La caravana de tres autos de fragmenta. El camión que lleva el cuerpo de E.T. cruza la próxima esquina por la misma calle que lleva al hospital, sólo una ruta cualquiera de escape. Lo último que veo de E.T. es su cabeza que colgaba como una mochila en la espalda. El reportero vestido de negro asoma el micrófono por detrás del equipo de sonido y vigila por lo bajo para otear de dónde podrá venir la próxima amenaza que nunca llega. Vuelvo a casa con una insana alegría acunada en el corazón como un pájaro.
Aquella noche soñé con la Mano Pelúa, que se colgaba de la ventana como un murciélago, que se dejaba caer sobre la almohada, que reptaba hasta mi cara, que hundía sus dedos cadavéricos en mi garganta. Desperté en otro sueño. Los Sacasangre merodeaban en el laberinto de veredas de la Cruz Verde. Cada mañana un niño era encontrado en la cama sin una gota de sangre en el cuerpo, en la mirada retratado en espanto final. Pero no había misas, ni noticias en los periódicos, ni velorios, ni cadáveres, pero ello no era argumento contra la fuerza de los temores infantiles. Carne frita de Wub, el enorme cerdo filosófico marciano, del delicioso cuento de Philip K. Dick, cerdo sabio y pacífico que posee nuestra inteligencia cuando lo tragamos en salsa y chicharrones suculentos y humeantes y sabrosos y así somos, como dice el refrán, lo que comemos: cerdos nómadas, siderales. Aunque, para ser sincero, es más de mi agrado el antiguo refrán chino que recomienda: hay que comer hasta estar casi satisfechos.

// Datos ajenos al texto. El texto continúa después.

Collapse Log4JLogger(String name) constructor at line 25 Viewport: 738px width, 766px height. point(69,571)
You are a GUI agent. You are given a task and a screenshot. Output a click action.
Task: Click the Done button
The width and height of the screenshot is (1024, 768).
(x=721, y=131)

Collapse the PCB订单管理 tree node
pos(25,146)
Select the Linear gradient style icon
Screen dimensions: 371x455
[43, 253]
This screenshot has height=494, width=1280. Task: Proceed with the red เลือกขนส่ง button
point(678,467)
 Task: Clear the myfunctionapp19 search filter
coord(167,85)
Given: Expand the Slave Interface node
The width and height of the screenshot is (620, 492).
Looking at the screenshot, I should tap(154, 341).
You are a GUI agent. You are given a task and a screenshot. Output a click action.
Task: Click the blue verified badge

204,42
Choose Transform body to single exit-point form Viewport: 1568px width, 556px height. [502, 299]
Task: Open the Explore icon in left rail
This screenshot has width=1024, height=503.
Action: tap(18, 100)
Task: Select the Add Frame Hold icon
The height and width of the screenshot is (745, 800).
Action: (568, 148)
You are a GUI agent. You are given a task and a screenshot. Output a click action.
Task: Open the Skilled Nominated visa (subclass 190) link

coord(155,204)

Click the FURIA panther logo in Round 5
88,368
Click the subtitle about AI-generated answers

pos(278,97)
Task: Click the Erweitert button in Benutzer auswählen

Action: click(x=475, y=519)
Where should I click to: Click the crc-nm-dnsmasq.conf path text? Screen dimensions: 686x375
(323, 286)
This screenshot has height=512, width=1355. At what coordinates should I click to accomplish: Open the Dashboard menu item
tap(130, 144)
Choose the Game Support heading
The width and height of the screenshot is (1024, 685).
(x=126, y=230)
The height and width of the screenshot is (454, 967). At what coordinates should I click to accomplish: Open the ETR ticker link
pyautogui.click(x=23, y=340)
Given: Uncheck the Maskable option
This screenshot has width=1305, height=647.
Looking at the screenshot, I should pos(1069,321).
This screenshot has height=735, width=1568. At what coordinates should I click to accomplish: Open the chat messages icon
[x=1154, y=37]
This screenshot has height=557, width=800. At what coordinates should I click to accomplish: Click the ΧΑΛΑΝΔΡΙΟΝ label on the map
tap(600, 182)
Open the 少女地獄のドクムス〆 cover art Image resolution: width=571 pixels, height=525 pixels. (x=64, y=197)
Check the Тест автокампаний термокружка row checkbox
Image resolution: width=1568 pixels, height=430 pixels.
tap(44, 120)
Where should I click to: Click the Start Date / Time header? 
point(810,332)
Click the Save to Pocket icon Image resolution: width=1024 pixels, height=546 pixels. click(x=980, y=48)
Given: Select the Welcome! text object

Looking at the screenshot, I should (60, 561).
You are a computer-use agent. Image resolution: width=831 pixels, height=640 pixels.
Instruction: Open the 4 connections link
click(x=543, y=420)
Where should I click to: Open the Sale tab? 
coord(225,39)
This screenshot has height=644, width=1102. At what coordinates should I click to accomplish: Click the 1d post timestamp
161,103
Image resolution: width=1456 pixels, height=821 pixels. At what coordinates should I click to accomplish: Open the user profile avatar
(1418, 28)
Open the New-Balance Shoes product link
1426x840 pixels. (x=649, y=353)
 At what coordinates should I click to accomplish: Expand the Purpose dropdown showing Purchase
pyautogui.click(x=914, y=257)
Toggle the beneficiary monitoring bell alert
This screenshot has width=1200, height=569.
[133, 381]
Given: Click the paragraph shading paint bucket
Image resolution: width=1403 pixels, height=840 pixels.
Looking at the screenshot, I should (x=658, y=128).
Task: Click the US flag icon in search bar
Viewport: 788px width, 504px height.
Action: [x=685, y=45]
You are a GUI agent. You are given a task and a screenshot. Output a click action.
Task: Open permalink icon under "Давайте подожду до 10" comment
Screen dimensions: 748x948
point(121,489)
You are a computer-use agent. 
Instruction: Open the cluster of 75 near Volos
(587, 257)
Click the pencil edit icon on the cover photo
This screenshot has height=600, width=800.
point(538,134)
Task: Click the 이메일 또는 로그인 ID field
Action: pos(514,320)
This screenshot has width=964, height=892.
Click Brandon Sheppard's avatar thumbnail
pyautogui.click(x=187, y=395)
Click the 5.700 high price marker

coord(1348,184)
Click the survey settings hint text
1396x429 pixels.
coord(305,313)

No puede matarse un mito. Los mitos se transforman o duermen, pero no mueren. Al día siguiente E. T. siguió su peregrinar por las barridas de Coro. Veía sin mirar, ajeno y distante a la bulla y la fama. El dedo burdelario apuntaba al infinito mientras encendía y apagaba. E.T., más sabio bajo su piel dura de plástico, no volvió a pasear por lo maravilloso cotidiano de la Cruz Verde. Esta es una vida maravillosa.